O resultado das eleições municipais na Espanha neste domingo foi “uma primavera de mudança”, a continuidade de um processo que teve seu início eleitoral no ano passado, quando o Podemos surpreendeu nas eleições para o Parlamento Europeu, e que culminará nas eleições gerais deste ano, alertou Pablo Iglesias, o principal porta voz de Podemos. Foi, sem dúvida, mais um recado claro do povo contra a política de cortes e ajuste.

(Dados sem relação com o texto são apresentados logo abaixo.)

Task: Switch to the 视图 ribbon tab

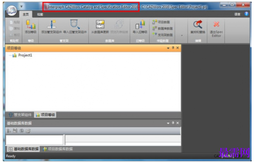Action: [x=40, y=14]
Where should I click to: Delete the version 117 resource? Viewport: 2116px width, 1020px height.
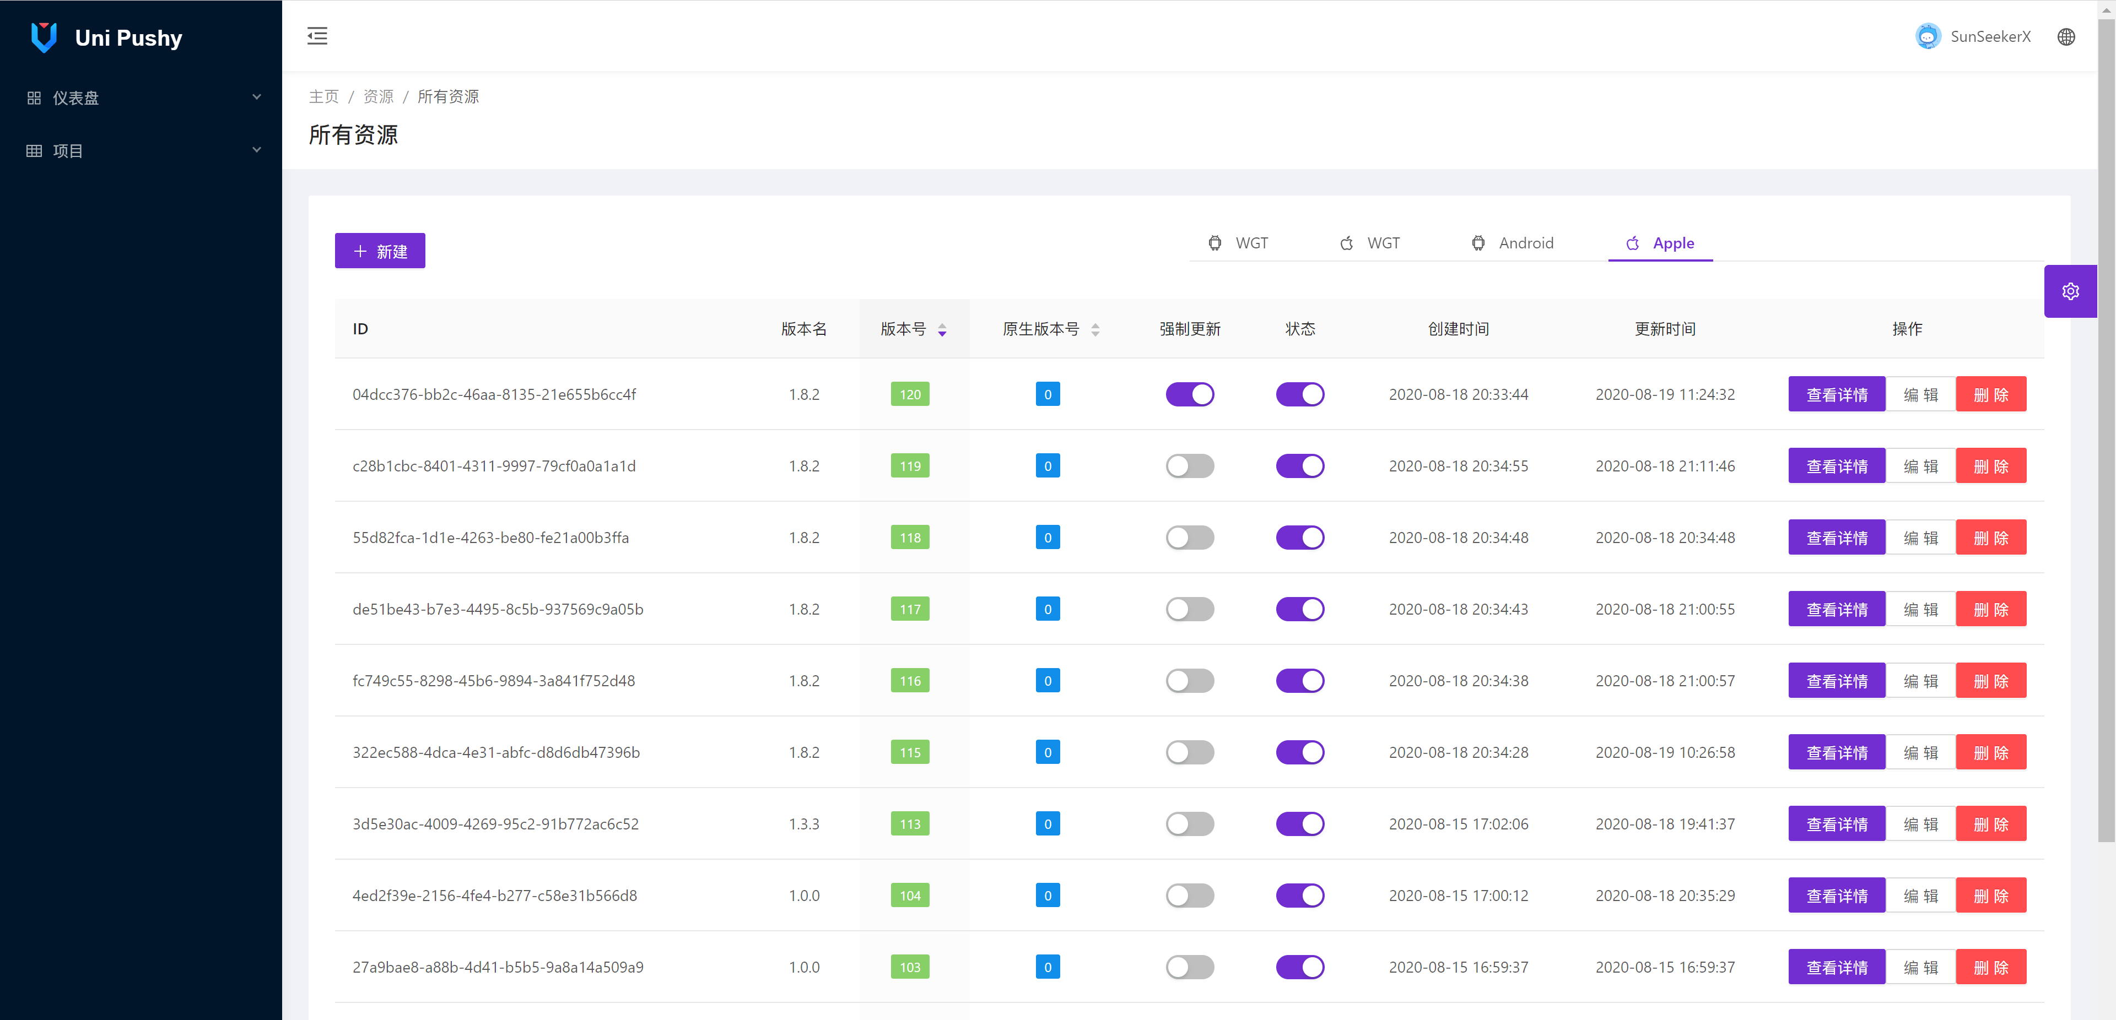coord(1990,609)
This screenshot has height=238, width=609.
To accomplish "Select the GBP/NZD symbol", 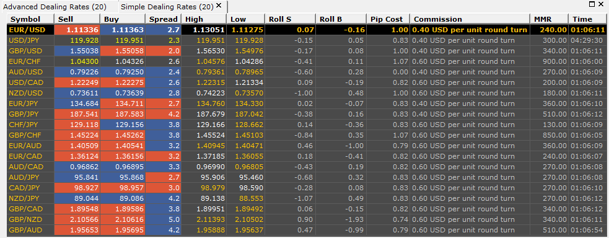I will point(27,219).
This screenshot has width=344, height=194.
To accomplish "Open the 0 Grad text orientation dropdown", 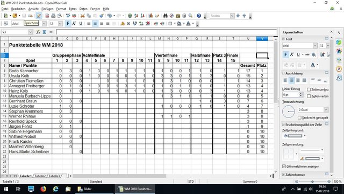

O PP, partido do governo (centro-direita), perdeu a maioria em grande parte das cidades, recuando 11% no total. Os partidos do poder obtiveram um dos piores resultados da sua história. O Podemos entrou em todos os parlamentos autonômicos, com resultados superiores ao Ciudadanos, agremiação centrista criada sob medida para tirar votos do Podemos. A vitória de Ada Colau na prefeitura de Barcelona é, sem dúvida, o principal fato. Ela é uma das principais lideranças da luta contra os despejos e uma representação genuína do povo que irrompeu na política desde a luta dos indignados e o 15M. “Isto é uma revolução imparável” disse ela na noite de domingo.

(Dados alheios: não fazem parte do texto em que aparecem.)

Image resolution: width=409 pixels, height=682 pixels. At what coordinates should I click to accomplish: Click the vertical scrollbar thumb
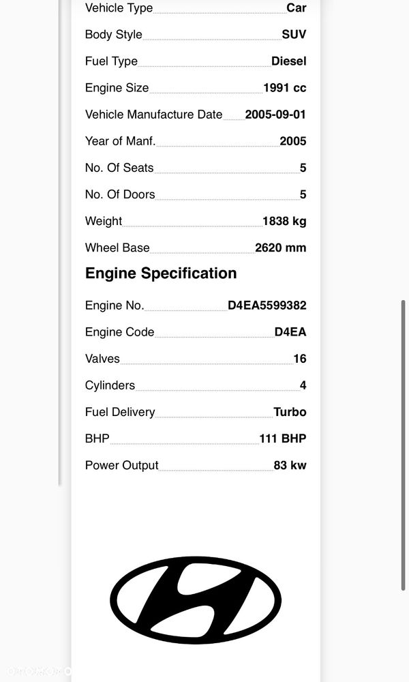[x=404, y=445]
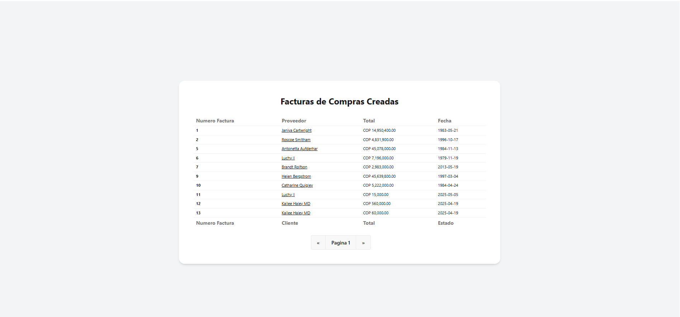This screenshot has height=317, width=680.
Task: Open supplier link Janiya Cartwright
Action: coord(296,130)

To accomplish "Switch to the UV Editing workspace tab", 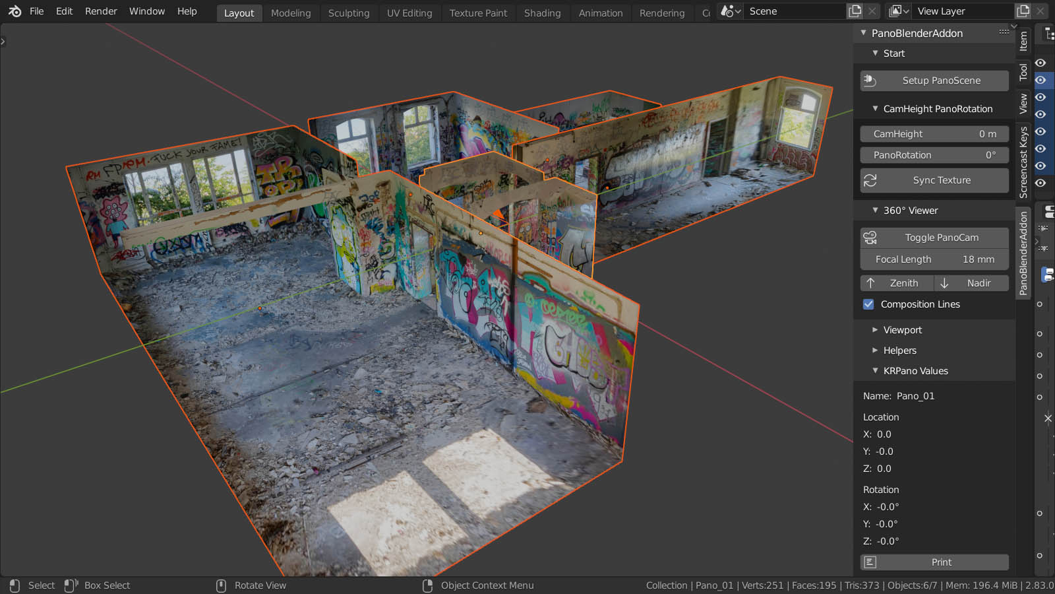I will pyautogui.click(x=409, y=13).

O povo que tomou as ruas agora quer tomar as instituições, em um processo no qual a maioria social que sofre as consequências da crise pode se tornar também maioria política. Os que gritaram nas praças “Não nos representam” agora encontram um caminho de representação. Esta vitória eleitoral só se tornou possível por que foi precedida por grandes lutas. Foi nestas batalhas, das praças e ruas, contra os cortes e os despejos, que se constituíram as lideranças que agora despontam no processo eleitoral.

É claro que o caminho não é fácil. Assim como na Grécia a Syriza sofre pressões gigantescas para abandonar a sua postura de intransigência frente à Troika e aos interesses dos mercados, na Espanha o Podemos não está livre das mesmas pressões do establishment político, da mídia e dos capitalistas.

Mas quem tem medo não vencerá jamais. E o povo espanhol está mostrando que não tem medo de arriscar uma nova política, pois a velha já deu mostras suficientes de que não tem nada para oferecer às maiorias, exceto despejos, cortes e retirada de direitos.

No Brasil não é diferente. Aqui também temos que mostrar que sim, podemos!